In: Economics
Assume that you work for a state agency and you are charged with generating additional sales tax revenue. You have obtained the own-price elasticities of demand for the following goods:
Coffee -0.25
Restaurant meals -2.60
Fresh green peas -2.80
a. If you had to impose a tax on only one of these three goods,
which would you choose (and why) in order to maximize tax
revenue?
b. Would the tax incidence tend to fall more on the consumer or the
producer for this good (relative to taxes on the other two
goods)?
A. I will prefer to impose tax on Coffee(-0.25) because it's Price Elasticity of demand is less than Restaurant meals (-2.60) and Fresh Green Peas(-2.80). Lesser price elasticity indicates that when tax imposition will raise the price of the product the demand will not fall to much. This will directly increase the tax revenue.
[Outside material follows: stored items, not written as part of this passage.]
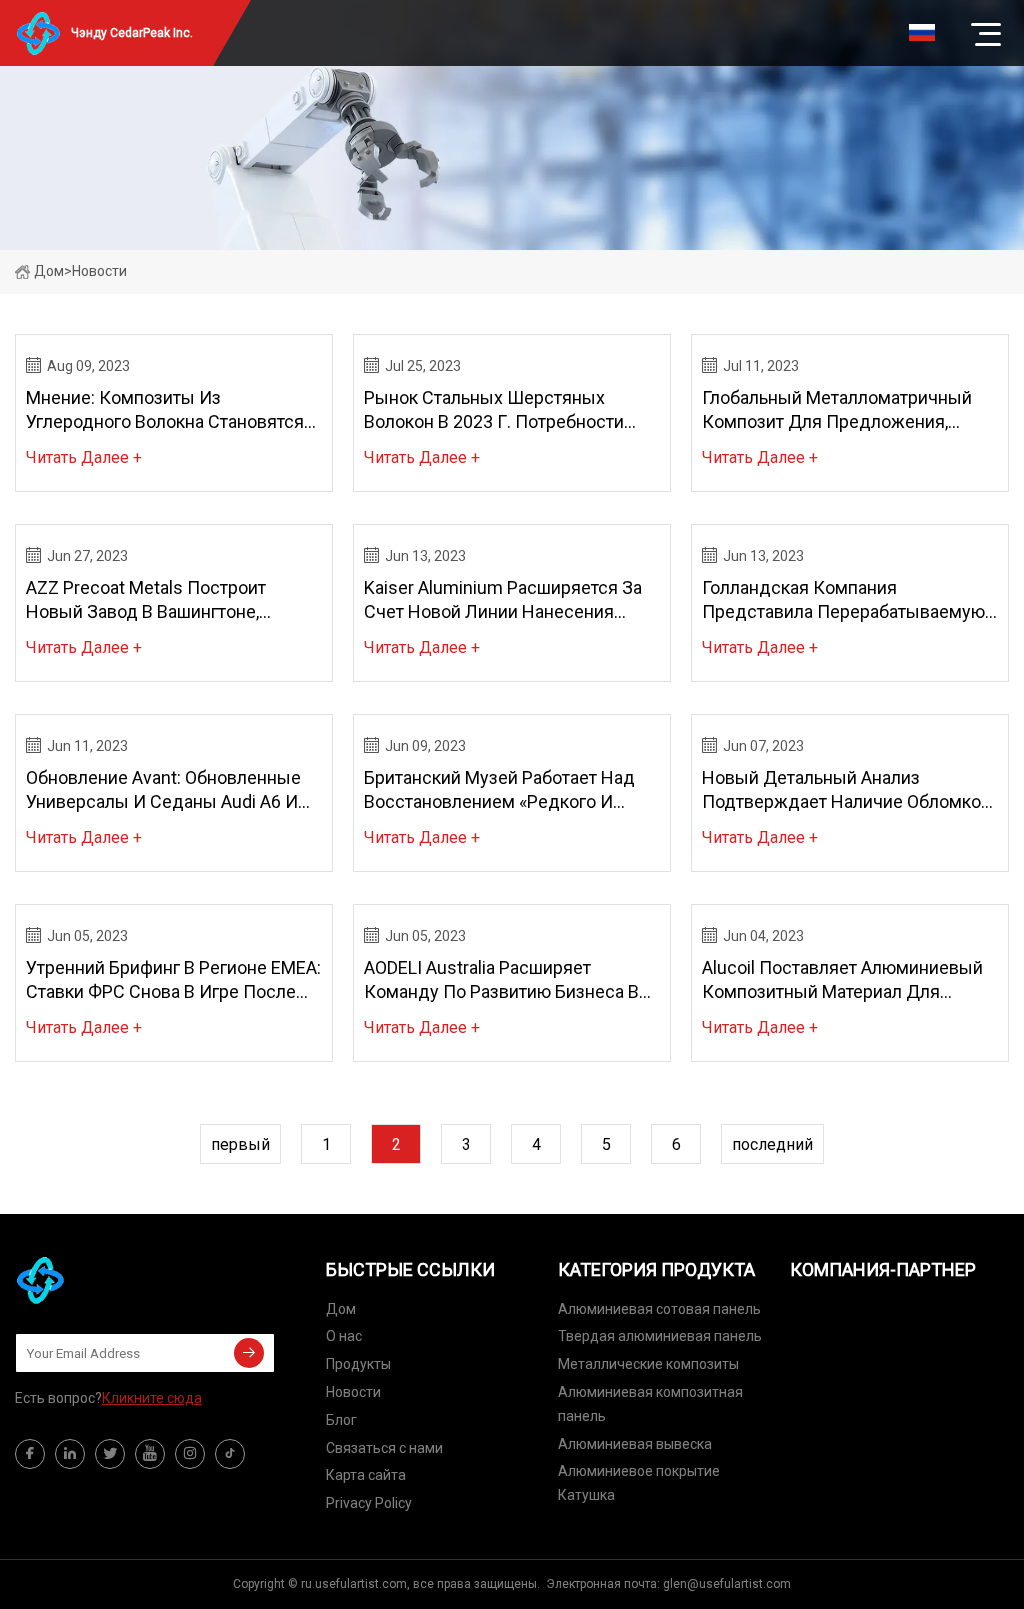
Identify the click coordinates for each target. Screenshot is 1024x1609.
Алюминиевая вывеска (635, 1444)
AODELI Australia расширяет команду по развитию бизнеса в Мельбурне (501, 980)
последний (772, 1144)
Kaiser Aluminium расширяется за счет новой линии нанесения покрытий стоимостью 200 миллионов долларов (503, 600)
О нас (344, 1336)
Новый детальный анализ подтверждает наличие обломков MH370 (846, 790)
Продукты (358, 1364)
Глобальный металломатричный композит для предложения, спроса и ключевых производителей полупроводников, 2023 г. (837, 410)
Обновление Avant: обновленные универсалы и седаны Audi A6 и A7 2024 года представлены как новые (163, 790)
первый (240, 1144)
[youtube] (150, 1454)
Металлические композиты (648, 1364)
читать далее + (84, 457)
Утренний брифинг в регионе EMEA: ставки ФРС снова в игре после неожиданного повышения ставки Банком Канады (173, 980)
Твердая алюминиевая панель (660, 1336)
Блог (341, 1420)
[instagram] (190, 1454)
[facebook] (30, 1454)
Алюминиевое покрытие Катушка (639, 1483)
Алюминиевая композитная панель (650, 1404)
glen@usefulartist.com (727, 1584)
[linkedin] (70, 1454)
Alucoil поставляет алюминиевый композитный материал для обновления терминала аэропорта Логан (846, 980)
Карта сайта (366, 1475)
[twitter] (110, 1454)
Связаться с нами (384, 1448)
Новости (353, 1392)
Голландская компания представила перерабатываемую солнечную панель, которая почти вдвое (847, 600)
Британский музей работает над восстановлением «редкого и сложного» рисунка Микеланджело (512, 790)
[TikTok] (230, 1454)
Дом (49, 271)
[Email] (249, 1353)
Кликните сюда (152, 1398)
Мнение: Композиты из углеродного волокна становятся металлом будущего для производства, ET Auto (165, 410)
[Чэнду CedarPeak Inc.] (115, 1280)
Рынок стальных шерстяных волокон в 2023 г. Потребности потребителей (494, 410)
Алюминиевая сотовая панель (659, 1309)
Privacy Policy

On the other side tax imposed on highly demand elastic products will make consumer shift it's demand to other substitute. So the tax revenue will remain constant.
B. Here if tax is imposed on Coffee then tax incidence will fall on buyer. Because if price elasticity of demand is more than price elastic of supply then tax incidence falls on buyer and when price elasticity of demand is less than price elasticity of supply then tax incidence or tax burden falls on seller.
Assumption : Here, since price elasticity of coffee is less than 1 it is assumed that price elasticity of demand is less than price elasticity of supply.